Fabrics are classified according to their fibres. There are two main classes of fabrics - the natural and man-made fabrics. Each class is further classified into sub-classes.
These are from either plants which are known as "vegetable fibres" for example cotton and linen; or from animals specifically called "animal fibres" for example wool and silk.
Man-made or artificial fibres can be cellulose-based like rayon and acetate or non-cellulose based for example polyesters.
Manufacturing process of cotton fibres:
Cotton fabrics are the number one mostly used materials in the world for obtaining various clothes types and they are processed from the bolls by the following steps:
1. Ginning: This is the process of separating or removing cotton fibres from the seeds. The hairs left in the seed after gunning are called linters.
2. Balling: The ginned cotton is pressed into bales. The bales are sent to factory or mill.
3. Carding: At this stage, many shorter fibres are removed. The longer ones are formed into thick ropes.
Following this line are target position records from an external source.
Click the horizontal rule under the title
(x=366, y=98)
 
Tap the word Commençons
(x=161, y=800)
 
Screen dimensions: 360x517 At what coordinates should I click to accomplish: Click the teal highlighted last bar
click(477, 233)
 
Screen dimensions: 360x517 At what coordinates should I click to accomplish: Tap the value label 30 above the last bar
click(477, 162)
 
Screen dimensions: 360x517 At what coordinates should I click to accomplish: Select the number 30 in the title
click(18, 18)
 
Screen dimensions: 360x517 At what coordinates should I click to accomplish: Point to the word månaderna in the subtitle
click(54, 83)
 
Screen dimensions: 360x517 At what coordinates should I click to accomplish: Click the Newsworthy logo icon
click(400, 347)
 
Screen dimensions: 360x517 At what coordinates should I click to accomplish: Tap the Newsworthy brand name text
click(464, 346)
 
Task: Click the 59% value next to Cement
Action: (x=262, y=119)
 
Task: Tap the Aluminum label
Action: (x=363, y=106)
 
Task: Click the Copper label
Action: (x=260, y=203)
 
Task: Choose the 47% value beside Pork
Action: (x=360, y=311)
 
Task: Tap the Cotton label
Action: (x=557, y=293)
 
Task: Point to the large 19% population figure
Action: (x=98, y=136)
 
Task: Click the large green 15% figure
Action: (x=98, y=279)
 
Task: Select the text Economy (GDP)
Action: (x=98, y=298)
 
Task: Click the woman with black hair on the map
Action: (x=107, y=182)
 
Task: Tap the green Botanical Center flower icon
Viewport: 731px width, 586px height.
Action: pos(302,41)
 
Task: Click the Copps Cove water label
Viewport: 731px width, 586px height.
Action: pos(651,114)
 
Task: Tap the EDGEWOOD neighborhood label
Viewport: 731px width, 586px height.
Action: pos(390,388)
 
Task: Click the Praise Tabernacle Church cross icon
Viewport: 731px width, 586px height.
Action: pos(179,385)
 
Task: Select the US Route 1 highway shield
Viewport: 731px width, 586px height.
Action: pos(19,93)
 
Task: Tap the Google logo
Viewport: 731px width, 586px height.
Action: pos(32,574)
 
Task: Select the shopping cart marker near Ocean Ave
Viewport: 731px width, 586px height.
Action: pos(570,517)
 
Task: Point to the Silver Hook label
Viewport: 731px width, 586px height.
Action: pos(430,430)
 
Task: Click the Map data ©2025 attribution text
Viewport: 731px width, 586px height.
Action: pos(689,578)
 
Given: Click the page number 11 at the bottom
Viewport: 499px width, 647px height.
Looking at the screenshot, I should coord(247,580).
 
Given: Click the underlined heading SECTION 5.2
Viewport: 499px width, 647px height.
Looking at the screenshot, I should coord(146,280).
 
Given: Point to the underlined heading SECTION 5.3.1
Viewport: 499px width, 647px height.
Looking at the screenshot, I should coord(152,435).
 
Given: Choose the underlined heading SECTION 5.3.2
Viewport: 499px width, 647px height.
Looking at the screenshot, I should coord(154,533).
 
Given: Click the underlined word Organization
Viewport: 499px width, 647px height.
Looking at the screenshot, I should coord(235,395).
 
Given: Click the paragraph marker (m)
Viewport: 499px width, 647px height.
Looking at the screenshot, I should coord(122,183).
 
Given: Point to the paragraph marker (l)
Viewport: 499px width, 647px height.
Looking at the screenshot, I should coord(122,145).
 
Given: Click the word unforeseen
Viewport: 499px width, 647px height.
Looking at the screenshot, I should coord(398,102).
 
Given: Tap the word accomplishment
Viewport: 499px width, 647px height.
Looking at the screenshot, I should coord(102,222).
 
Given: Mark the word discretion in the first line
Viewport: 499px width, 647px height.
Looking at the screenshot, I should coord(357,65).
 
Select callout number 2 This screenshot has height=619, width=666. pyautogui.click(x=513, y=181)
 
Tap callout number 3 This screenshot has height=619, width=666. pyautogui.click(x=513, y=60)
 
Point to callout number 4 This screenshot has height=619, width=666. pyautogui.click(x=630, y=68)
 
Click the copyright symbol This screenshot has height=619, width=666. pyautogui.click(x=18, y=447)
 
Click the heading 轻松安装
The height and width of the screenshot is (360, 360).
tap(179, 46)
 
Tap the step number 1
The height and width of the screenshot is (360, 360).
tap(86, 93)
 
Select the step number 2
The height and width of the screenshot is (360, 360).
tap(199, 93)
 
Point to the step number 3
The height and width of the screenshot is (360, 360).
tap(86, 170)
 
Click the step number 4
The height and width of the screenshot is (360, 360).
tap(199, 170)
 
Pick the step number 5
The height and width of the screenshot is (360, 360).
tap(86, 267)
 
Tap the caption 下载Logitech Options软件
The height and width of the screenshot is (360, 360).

The ropes are called silvers.
4. Combing: This is the process or removing more short fibres.
5. Drawing: This is the process of twisting the ropes and making them ready for spinning.
6. Cleaning: The impurities in the cotton are removed in the mill.
7. Spinning: This is the process of making the twisted fibres into yarn or thread.
8. Dyeing: The yarn can be bleached or dyed iron different colours and woven into fabrics.
9. Weaving: The yarns are used to produce fabrics.